証人喚問

「事実は小説より奇なり」という言葉がある。数多くの事件を取材していると、時に思わぬ展開に驚かされることがある。「まるで小説の世界だ」「こんなことって、本当にあるのか」と想像を超える事態に戸惑いさえ覚える。
少し意味合いは異なるが、きのう衆院であった守屋武昌前防衛事務次官の証人喚問をテレビで見ていて、似たような思いを抱いた。よくもこんなことが、平気でまかり通ってきたものだ。
出入り業者との接待ゴルフは年に20回以上、通算で200回以上。夫婦でゴルフセットを2度も贈られていた。ゴルフ場では偽名を使っていたというから、後ろめたさはあったのだろう。旅行に飲食、賭けマージャン…絵に描いたような「官業癒着」である。

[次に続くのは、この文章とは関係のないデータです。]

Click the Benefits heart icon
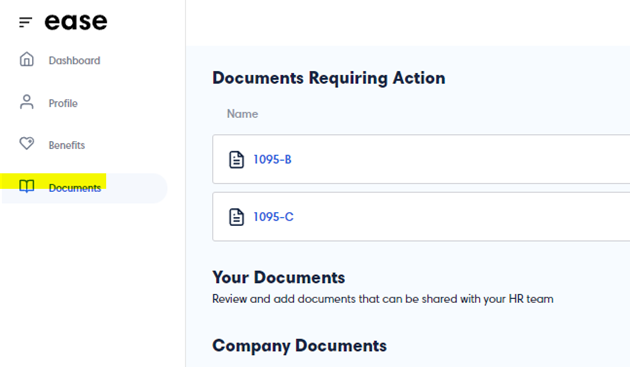The image size is (630, 367). point(27,144)

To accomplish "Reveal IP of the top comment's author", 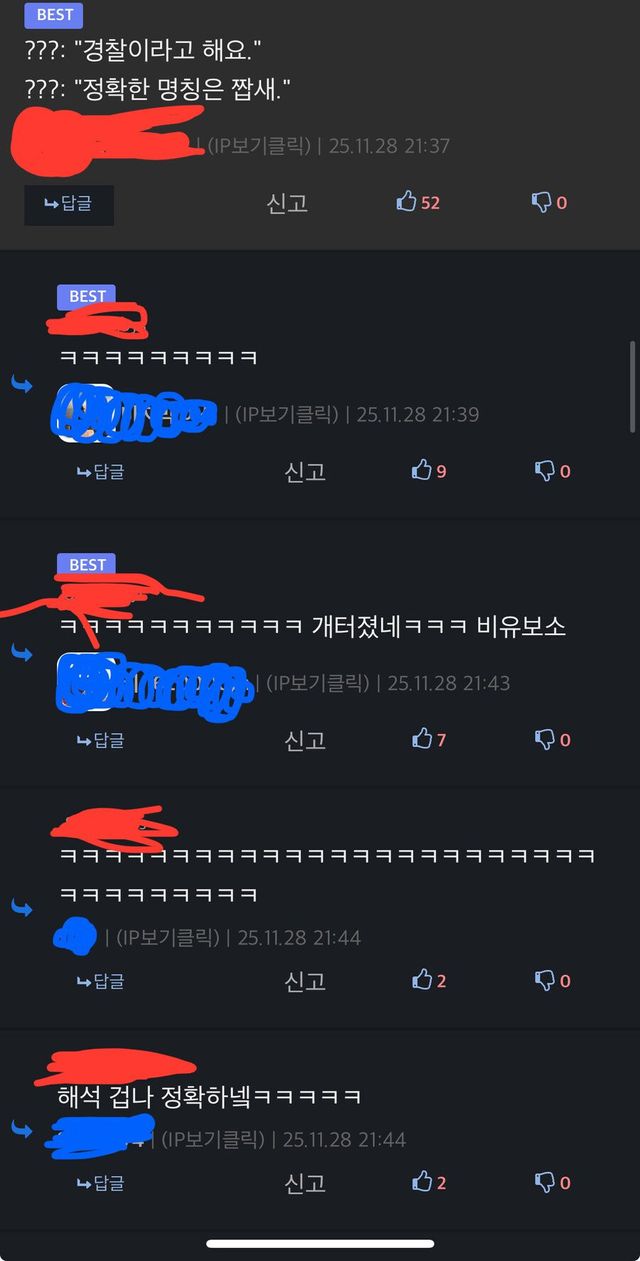I will pos(259,146).
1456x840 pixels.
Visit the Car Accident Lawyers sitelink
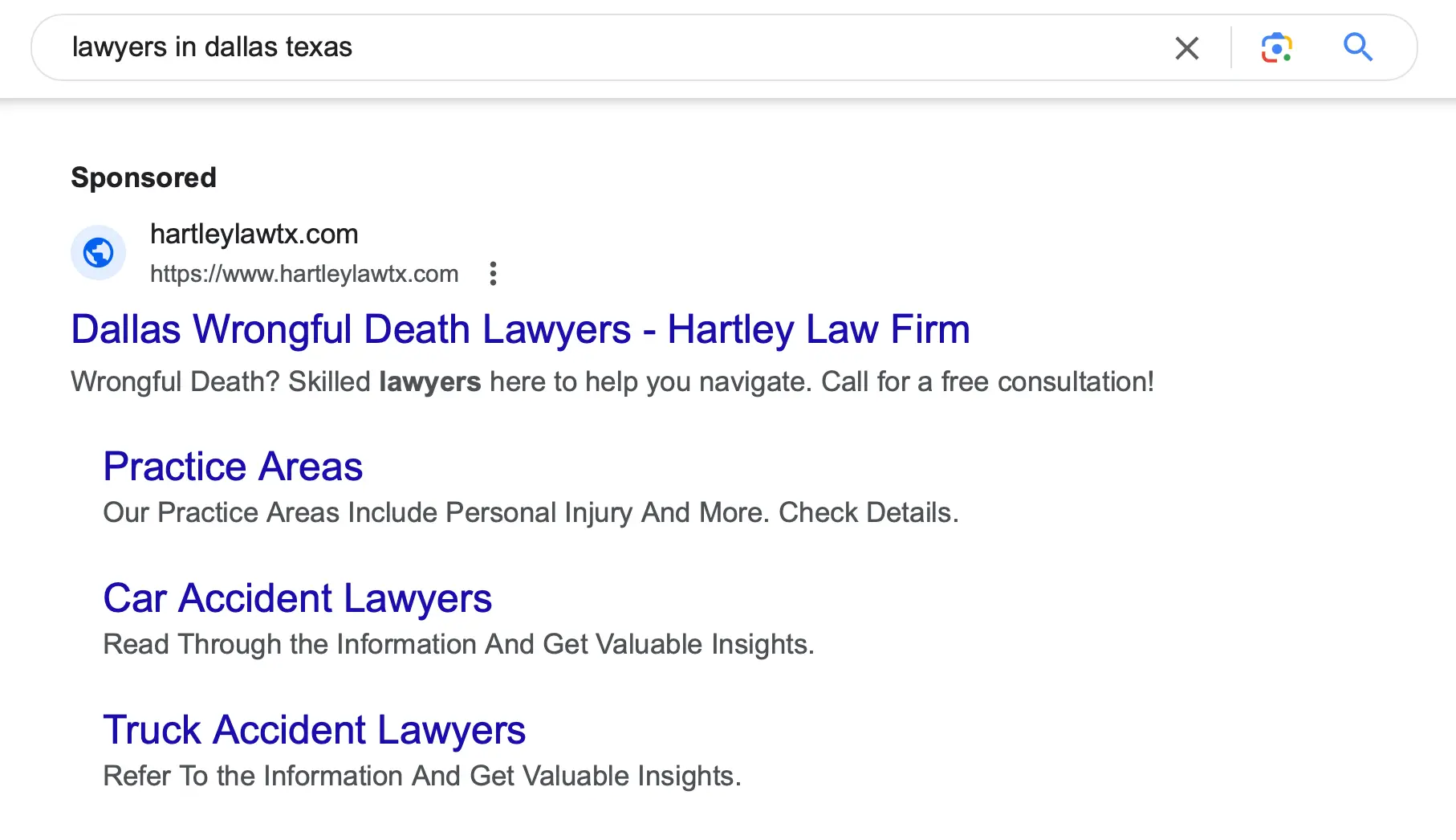point(297,598)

業→官への「接待」の見返りに官→業の「便宜供与」があるのは、この種の「癒着」にお決まりの図式だ。その徹底解明は当然だが、それにしてもと思うのは、こんな人物に牛耳られていた防衛省の問題だ。
風さいの上がらない外見からは想像しにくいが、省内では人事をはじめ絶大な権限を握り「天皇」とまで呼ばれていたらしい。その専横に異議を唱えることは難しく、業者との無軌道な付き合いにも、みんな見て見ぬふりをしていた可能性が高い。
「組織防衛」「保身」「事なかれ主義」といった身内の論理が通用しないのは、年金不正や薬害放置、一連の食品偽装などでも明らかだ。その意味で、特異な個性による個人的な不祥事にとどまらず、組織全体の問題としても考える必要がある。